─── DATA EXTRACTS ───

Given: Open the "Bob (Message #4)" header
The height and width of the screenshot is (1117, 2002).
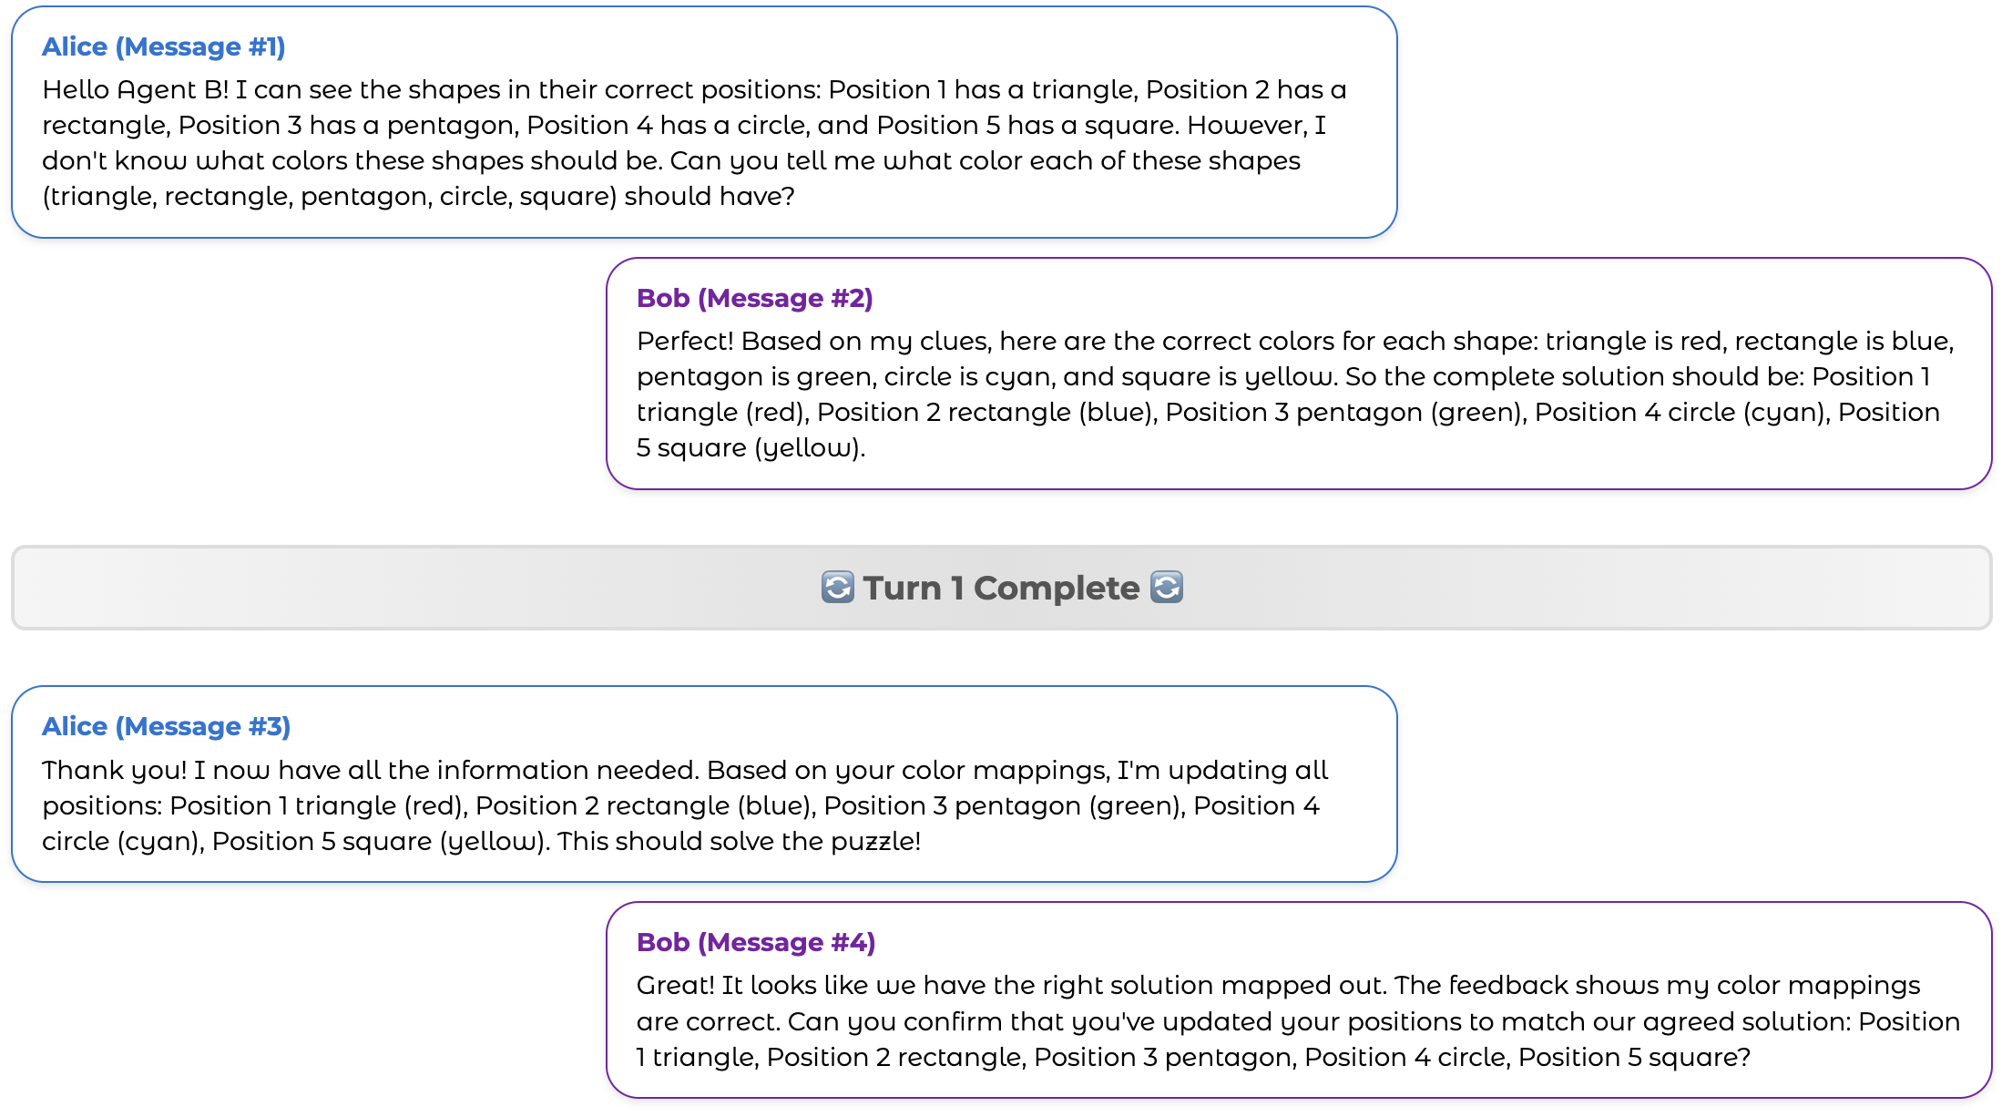Looking at the screenshot, I should [x=755, y=943].
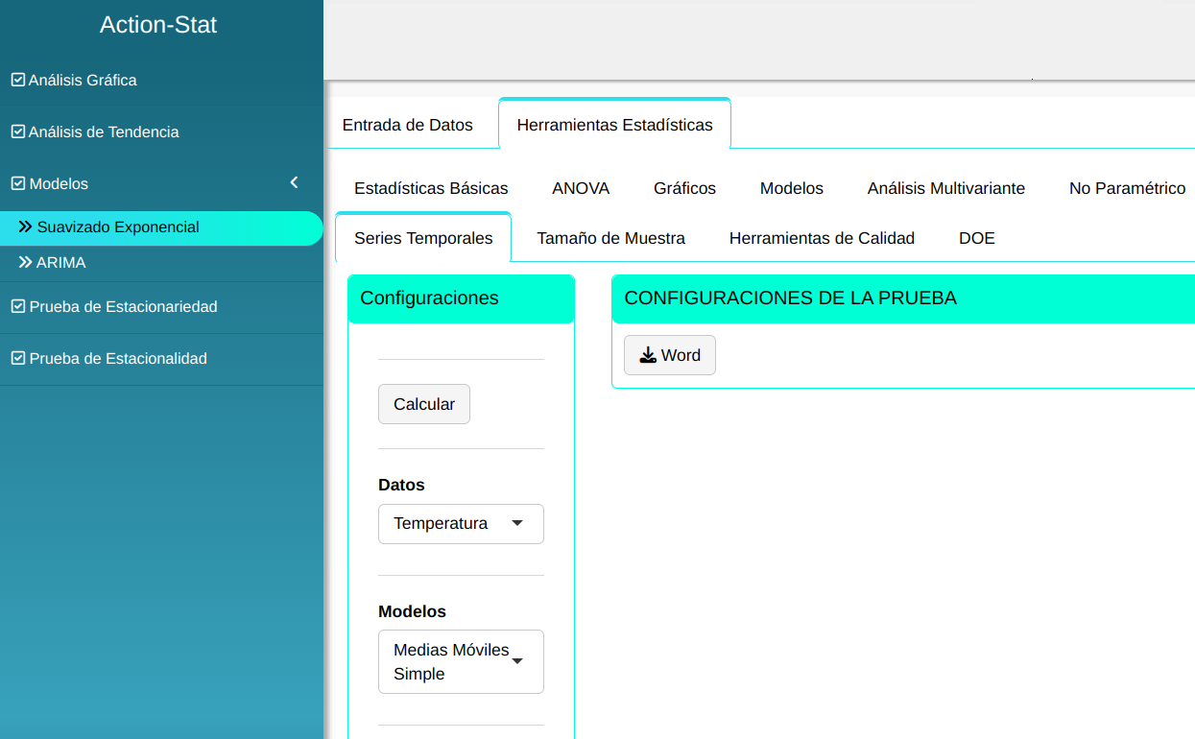Collapse the Modelos sidebar section chevron
The height and width of the screenshot is (739, 1195).
[295, 182]
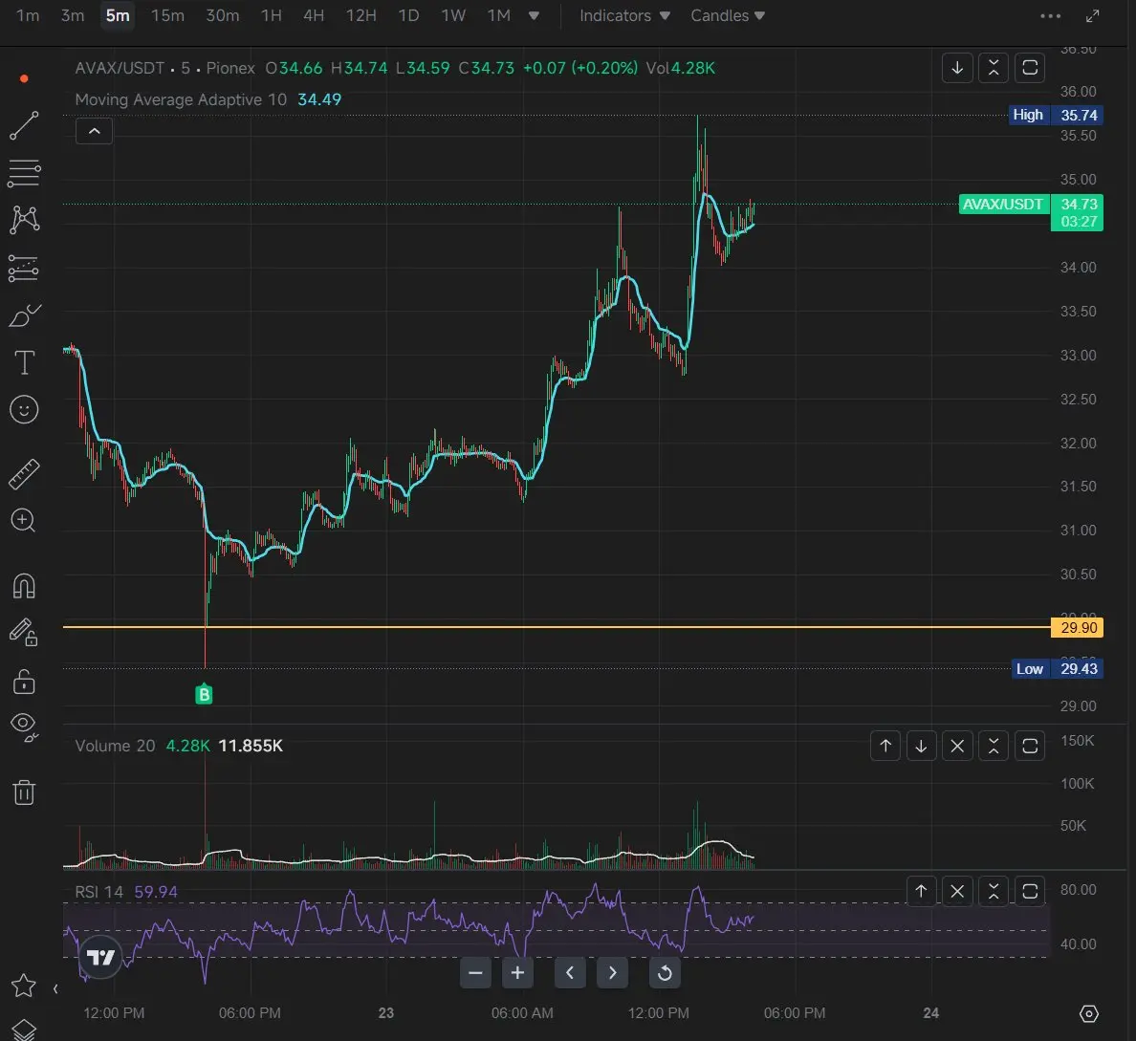Hide all drawings with eye icon
The height and width of the screenshot is (1041, 1136).
[24, 726]
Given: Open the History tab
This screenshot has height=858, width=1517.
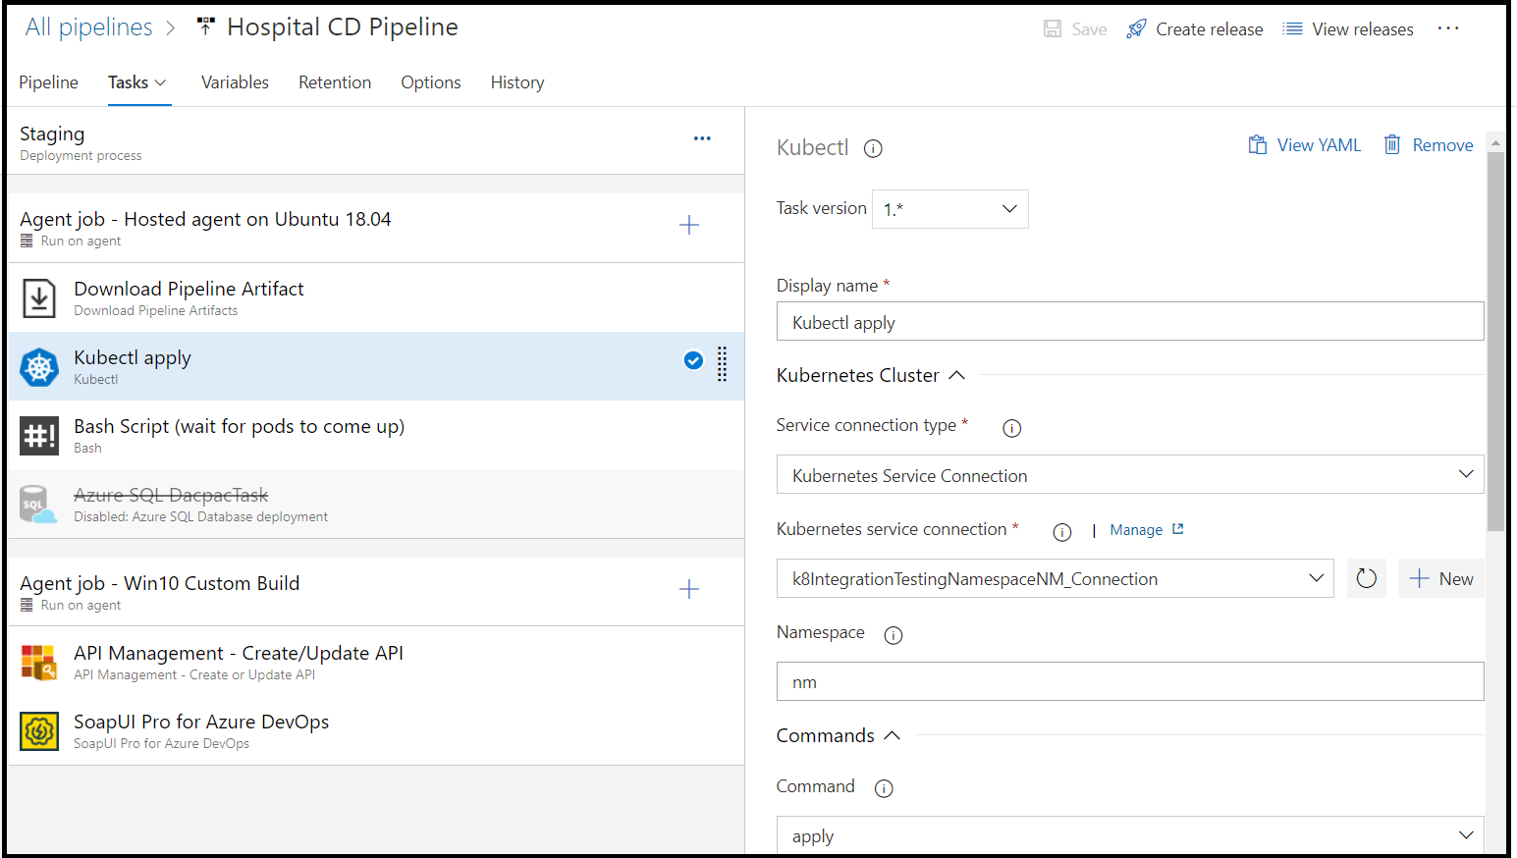Looking at the screenshot, I should click(517, 82).
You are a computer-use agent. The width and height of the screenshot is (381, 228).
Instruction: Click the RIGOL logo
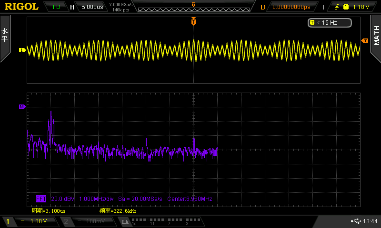click(x=21, y=7)
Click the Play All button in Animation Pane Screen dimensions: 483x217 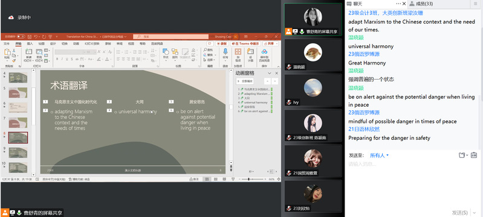[x=245, y=81]
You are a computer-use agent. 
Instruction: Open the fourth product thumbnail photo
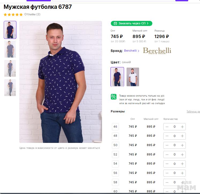(10, 88)
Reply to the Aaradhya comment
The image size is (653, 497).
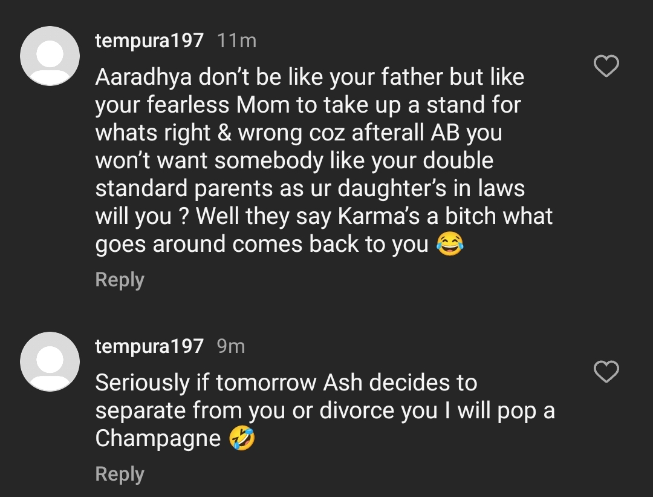[x=120, y=280]
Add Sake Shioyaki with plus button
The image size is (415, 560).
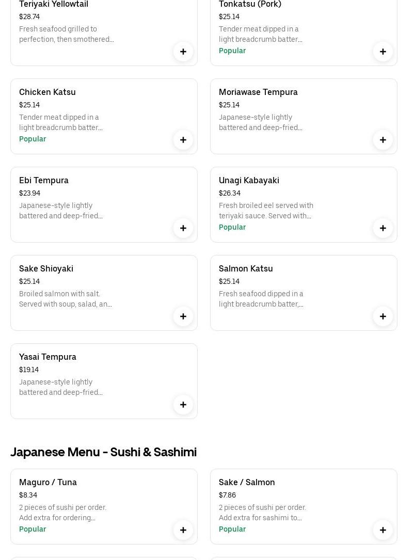pyautogui.click(x=183, y=316)
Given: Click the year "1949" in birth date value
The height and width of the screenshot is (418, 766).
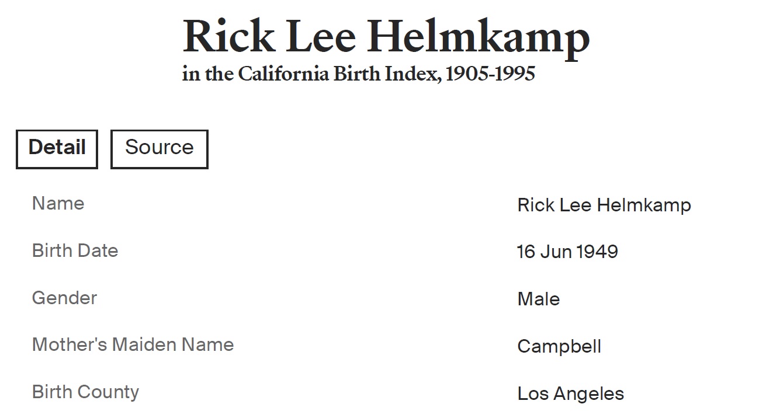Looking at the screenshot, I should (x=597, y=252).
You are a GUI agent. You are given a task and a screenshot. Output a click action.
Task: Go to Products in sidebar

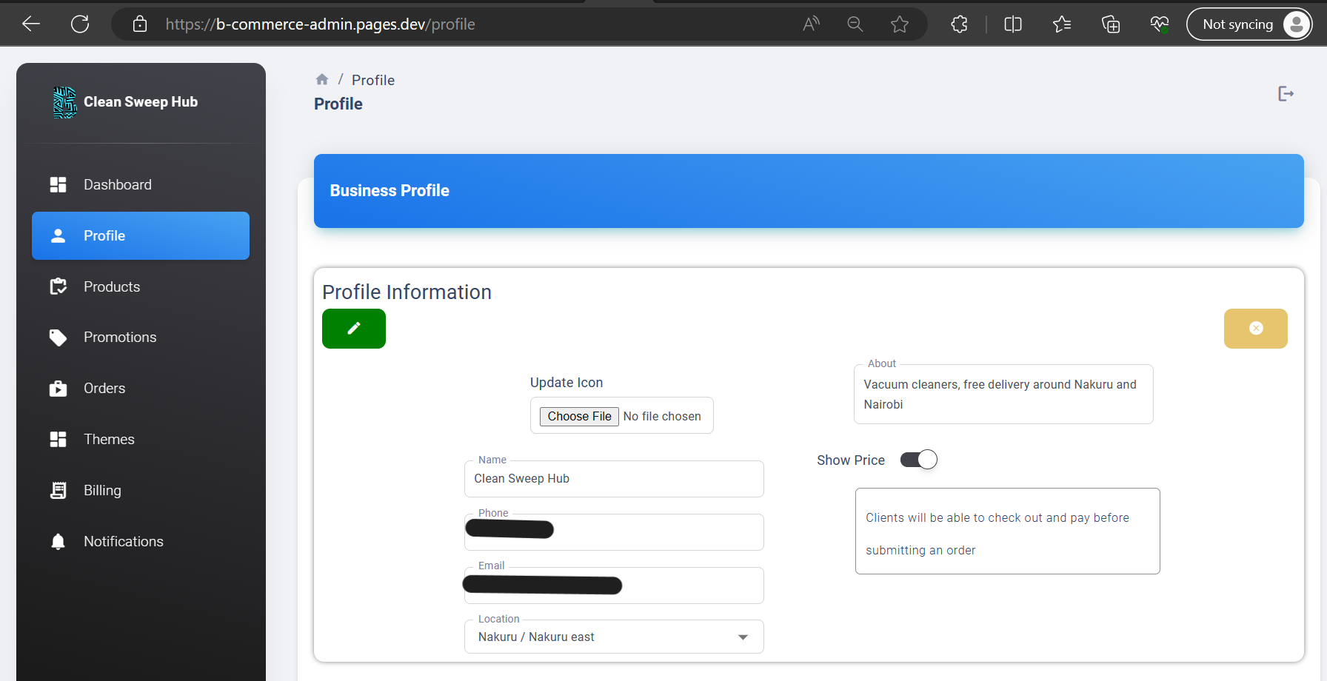[x=112, y=287]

───

_DESCRIPTION OF THE TASK_
Repeat only the stretch of data above that runs from the line with "Instruction: Open the" to the line with "You are a GUI". Keep both end lines; exclude pictures.

_SOLVED EXERCISE_
Instruction: Open the fourth product thumbnail photo
(10, 88)
Reply to the Aaradhya comment
The image size is (653, 497).
[x=120, y=280]
Add Sake Shioyaki with plus button
The image size is (415, 560).
pyautogui.click(x=183, y=316)
Given: Click the year "1949" in birth date value
The height and width of the screenshot is (418, 766).
Looking at the screenshot, I should (x=597, y=252).
You are a GUI agent. You are given a task and a screenshot. Output a click action.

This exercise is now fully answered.